条件の充足を契機に表示手段の表示に変化を生じさせるという制御により、例えばその画面表示に変化したことが利用者の利益の享受につながる場合や端末装置による以後の情報処理の前提となる場合に、その利益の享受や情報処理の実行をその条件を知る者でなければ実現できないことから、条件を知らない者が利益を不正に享受したり情報処理を不正に実行したりすることを防ぐことができる。
[第3実施例:ポイントサービス等への具体的応用例]
【0034】
第2実施例で挙げた、表示手段の表示に所定の変化を生じさせることが利用者の利益の享受につながる場合の具体例として、電子的に提供されるポイントサービスやスタンプラリー等の画面表示が挙げられる。
【0035】
ポイントサービスを例にとると、図8に示すような電子ポイントカードが表示手段31により背後に表示されたタッチパネル11に、所定の相対的な位置関係を有する複数の接触等用部材21が設けられた図2に示すようなスタンプ20等を接触等させた上で所定の移動がされたという条件が充足された場合に限り、制御部12が、図9に示すようにポイントが付与されたことを示す表示の変化を生じさせるよう表示手段31を制御する。

# 提供データ
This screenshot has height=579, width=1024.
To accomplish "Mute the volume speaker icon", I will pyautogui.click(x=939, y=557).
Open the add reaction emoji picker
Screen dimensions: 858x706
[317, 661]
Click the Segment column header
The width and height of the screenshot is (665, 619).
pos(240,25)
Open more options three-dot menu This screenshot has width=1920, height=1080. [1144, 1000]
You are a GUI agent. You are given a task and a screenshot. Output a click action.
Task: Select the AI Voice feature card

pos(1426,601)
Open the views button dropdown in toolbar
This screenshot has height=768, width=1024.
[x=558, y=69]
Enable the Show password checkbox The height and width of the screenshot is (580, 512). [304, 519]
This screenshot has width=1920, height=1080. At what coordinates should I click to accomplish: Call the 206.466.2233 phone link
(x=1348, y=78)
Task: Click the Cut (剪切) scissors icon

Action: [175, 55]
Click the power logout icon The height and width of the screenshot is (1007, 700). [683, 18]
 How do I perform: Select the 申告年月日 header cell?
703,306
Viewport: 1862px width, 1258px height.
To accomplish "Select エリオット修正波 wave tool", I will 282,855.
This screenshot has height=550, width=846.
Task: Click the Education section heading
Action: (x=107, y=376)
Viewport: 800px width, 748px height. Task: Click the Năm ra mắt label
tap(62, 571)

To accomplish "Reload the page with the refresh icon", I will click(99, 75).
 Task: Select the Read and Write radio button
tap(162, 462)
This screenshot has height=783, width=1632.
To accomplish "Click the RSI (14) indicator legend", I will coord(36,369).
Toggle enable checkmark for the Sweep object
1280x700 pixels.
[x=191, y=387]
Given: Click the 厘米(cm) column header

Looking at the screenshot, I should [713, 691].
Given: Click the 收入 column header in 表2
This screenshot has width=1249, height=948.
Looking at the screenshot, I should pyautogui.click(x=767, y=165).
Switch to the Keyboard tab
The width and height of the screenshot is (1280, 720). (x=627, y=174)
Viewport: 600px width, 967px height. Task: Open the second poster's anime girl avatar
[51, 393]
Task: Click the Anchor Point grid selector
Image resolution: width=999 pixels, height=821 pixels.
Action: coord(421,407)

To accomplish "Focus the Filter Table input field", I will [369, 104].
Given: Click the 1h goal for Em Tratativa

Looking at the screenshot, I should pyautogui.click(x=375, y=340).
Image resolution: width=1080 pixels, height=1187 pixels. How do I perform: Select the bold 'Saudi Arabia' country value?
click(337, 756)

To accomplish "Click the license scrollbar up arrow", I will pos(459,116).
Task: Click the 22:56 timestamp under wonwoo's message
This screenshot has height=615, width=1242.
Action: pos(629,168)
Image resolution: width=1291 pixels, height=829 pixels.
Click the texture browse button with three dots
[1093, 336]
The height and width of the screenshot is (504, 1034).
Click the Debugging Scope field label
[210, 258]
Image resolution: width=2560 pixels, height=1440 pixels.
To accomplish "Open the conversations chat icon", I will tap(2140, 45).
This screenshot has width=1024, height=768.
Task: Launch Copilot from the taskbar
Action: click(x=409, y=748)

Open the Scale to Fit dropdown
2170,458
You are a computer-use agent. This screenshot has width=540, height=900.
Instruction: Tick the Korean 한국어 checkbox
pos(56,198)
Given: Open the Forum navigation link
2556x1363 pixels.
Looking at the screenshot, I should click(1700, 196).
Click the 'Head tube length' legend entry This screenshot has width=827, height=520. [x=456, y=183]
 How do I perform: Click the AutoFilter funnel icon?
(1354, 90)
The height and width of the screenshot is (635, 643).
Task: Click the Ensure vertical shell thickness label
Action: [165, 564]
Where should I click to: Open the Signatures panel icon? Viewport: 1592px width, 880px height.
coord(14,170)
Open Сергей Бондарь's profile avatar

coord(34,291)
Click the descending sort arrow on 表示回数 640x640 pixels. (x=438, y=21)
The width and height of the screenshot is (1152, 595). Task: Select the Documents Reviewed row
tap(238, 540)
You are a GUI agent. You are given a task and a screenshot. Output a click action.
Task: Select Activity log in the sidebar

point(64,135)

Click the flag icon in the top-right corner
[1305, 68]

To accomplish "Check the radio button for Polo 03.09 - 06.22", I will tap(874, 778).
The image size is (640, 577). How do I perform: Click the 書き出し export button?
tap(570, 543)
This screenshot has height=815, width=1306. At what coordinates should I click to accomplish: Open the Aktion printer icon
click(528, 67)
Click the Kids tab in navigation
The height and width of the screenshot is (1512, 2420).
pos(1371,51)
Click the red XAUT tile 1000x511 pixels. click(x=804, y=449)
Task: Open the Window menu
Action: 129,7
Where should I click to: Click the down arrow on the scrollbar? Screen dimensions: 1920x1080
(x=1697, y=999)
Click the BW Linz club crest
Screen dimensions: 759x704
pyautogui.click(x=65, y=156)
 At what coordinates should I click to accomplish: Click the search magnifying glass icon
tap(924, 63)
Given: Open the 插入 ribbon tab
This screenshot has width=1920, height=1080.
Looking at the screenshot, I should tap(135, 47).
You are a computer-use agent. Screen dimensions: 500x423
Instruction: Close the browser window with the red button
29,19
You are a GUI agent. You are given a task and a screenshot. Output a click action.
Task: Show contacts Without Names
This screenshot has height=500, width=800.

# 取り組む課題
1. ポイントサービスを例にとった原文の説明で、ポイントが付与されたことを示す表示の変化を生じさせるよう表示手段31を制御するのは何か。
2. スタンプでポイントを付与する仕組みを述べた原文を、最後の文の後から書き継げ。

# 課題別の解答
1. 制御部12

2.
【0036】
また、スタンプラリーを例にとると、図10に示すような電子スタンプカードが表示手段31により背後に表示されたタッチパネル11に、所定の相対的な位置関係を有する複数の接触等用部材21が設けられた図2に示すようなスタンプ20等を接触等させた上で所定の移動がされたという条件が充足された場合に限り、制御部12が、図11に示すようにチェックポイントをクリアしたことを示す表示の変化を生じさせるよう表示手段31を制御する。
【0037】
このように端末装置を構成することで、所定の相対的な位置関係を有する複数の位置での接触等がその位置関係を維持しながら所定の移動をしたという条件を知らない利用者は偽装入力を行うことができない。そしてその結果、ポイントの付与やチェックポイントのクリアを内容とする表示の変化を生じさせることができないため、このような利用者が不正に利益を享受することを防ぐことができる。
【0038】
各実施例の端末装置における各機能・処理は、必要に応じ併合・分割しても構わない。また、本発明において表現されている技術的思想の範囲内で適宜変更が可能であり、その様な変更又は改良を加えた形態も本発明の技術的範囲に含まれ得ることが特許請求の範囲の記載から明らかである。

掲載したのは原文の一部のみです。